The scraper generates the following files in the output directory:

  • zaubacorp_companies.csv - Company data in CSV format
  • zaubacorp_companies.json - Company data in JSON format
  • scraping_stats.json - Statistics about the scraping session
  • zaubacorp_scraper.log - Detailed logs of the scraping process

Usage Examples

Example 1: Basic Scraping

from zaubacorp_scraper import ZaubaCorpScraper

scraper = ZaubaCorpScraper(headless=True, output_dir="my_data")
scraper.scrape_companies(max_companies=50, max_pages=2)

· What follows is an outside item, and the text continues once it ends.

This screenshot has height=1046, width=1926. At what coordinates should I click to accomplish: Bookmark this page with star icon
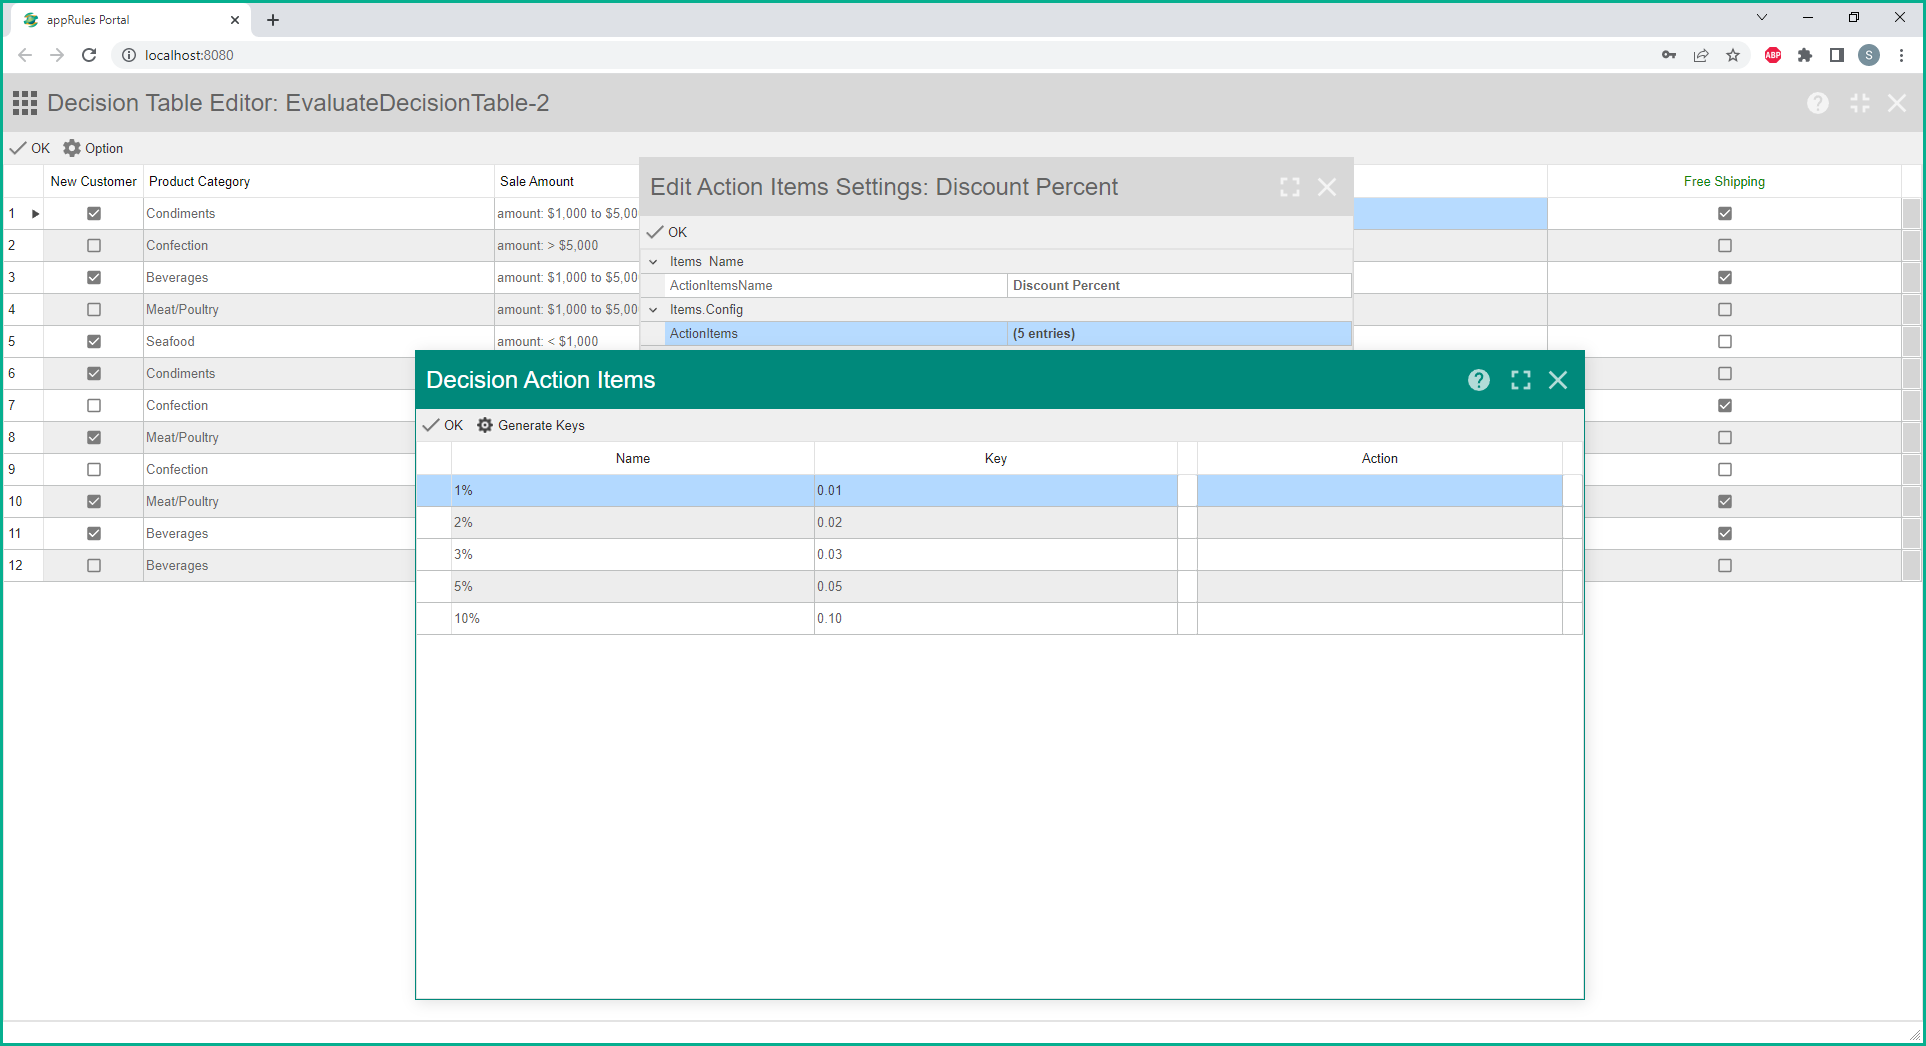(1733, 55)
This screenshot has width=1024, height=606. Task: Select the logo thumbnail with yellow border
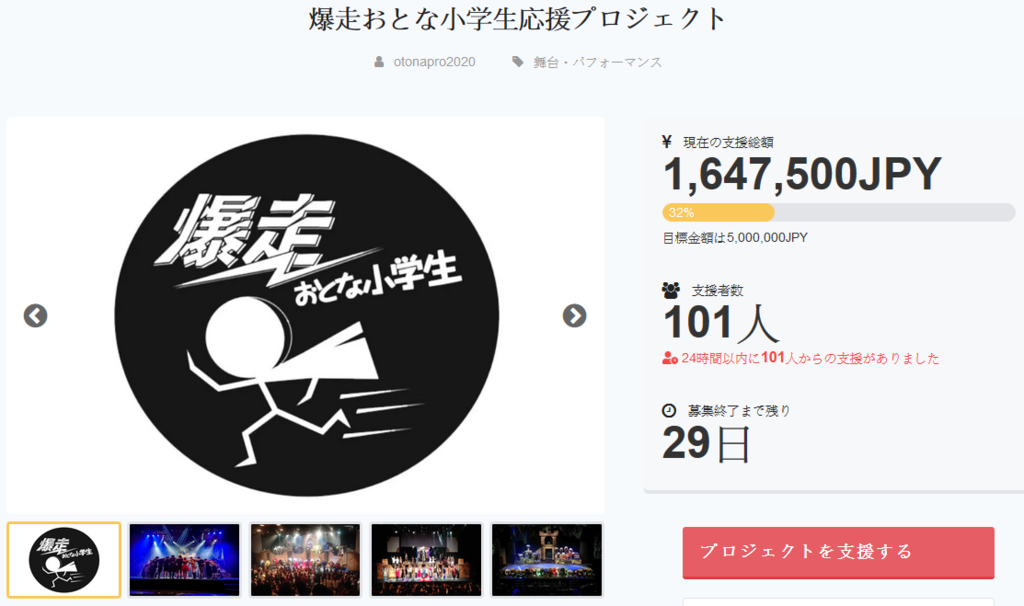point(64,560)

Example 2: Enhanced Scraping with Custom Config

from zaubacorp_scraper_enhanced import ZaubaCorpScraperEnhanced

custom_config = {
    'scraping': {
        'max_companies': 200,
        'max_pages': 10,
        'delay_between_requests': 2
    },
    'browser': {
        'headless': False,  # Show browser window
    }
}

scraper = ZaubaCorpScraperEnhanced(config=custom_config)
scraper.scrape_companies()

Browser Support

Using Chrome (Default)

The scraper uses Chrome by default. Make sure Chrome is installed on your system.

Using Brave Browser

To use Brave browser instead of Chrome, uncomment this line in the scraper:

self.chrome_options.binary_location = "/Applications/Brave Browser.app/Contents/MacOS/Brave Browser"

Troubleshooting

Common Issues

  1. WebDriver Not Found

    • Solution: The scraper automatically downloads the appropriate ChromeDriver
  2. Page Load Timeouts

    • Solution: Increase the page_load_timeout in configuration
    • Check your internet connection
  3. No Data Extracted

    • The website structure might have changed
    • Check the selectors in config.py
    • Run with headless=False to debug visually
  4. Rate Limiting

    • Increase the delay_between_requests value
    • The scraper includes built-in delays to be respectful

Debugging

  1. Enable Visual Mode: Set headless=False to see what the browser is doing
  2. Check Logs: Review the log file for detailed error information
  3. Reduce Scope: Start with smaller limits (max_companies=10) to test
  • Respect robots.txt: Always check the website's robots.txt file
  • Rate Limiting: The scraper includes delays to avoid overwhelming the server
  • Terms of Service: Ensure your usage complies with ZaubaCorp's terms of service
  • Data Usage: Use scraped data responsibly and in accordance with applicable laws
  • Attribution: Consider providing attribution when using the data

Performance Tips

  1. Batch Processing: Use the periodic save feature for large scraping jobs
  2. Headless Mode: Run in headless mode for better performance
  3. Network: Ensure stable internet connection for consistent results
  4. Resources: Monitor system resources during large scraping sessions

Data Quality

The scraper includes several data quality features:

  • Duplicate Detection: Prevents scraping the same URL multiple times
  • Data Validation: Basic validation of extracted data
  • Error Tracking: Keeps track of failed URLs for later review
  • Timestamp: Each record includes extraction timestamp

Contributing

To contribute to this project:

  1. Fork the repository
  2. Create a feature branch
  3. Make your improvements
  4. Add tests if applicable
  5. Submit a pull request

Changelog

Version 1.0

  • Initial release with basic scraping functionality
  • Support for CSV and JSON output
  • Basic error handling

Version 2.0 (Enhanced)

  • Configuration file support
  • Advanced error handling and retry logic
  • Comprehensive logging
  • Statistics tracking
  • Improved data extraction

License

This project is provided as-is for educational and research purposes. Please ensure compliance with all applicable laws and terms of service when using this scraper.

Support

For issues and questions:

  1. Check the troubleshooting section
  2. Review the log files for detailed error information
  3. Ensure all dependencies are properly installed
  4. Test with smaller limits first

Disclaimer

This scraper is for educational and research purposes only. Users are responsible for ensuring their usage complies with ZaubaCorp's terms of service and all applicable laws. The authors are not responsible for any misuse of this tool.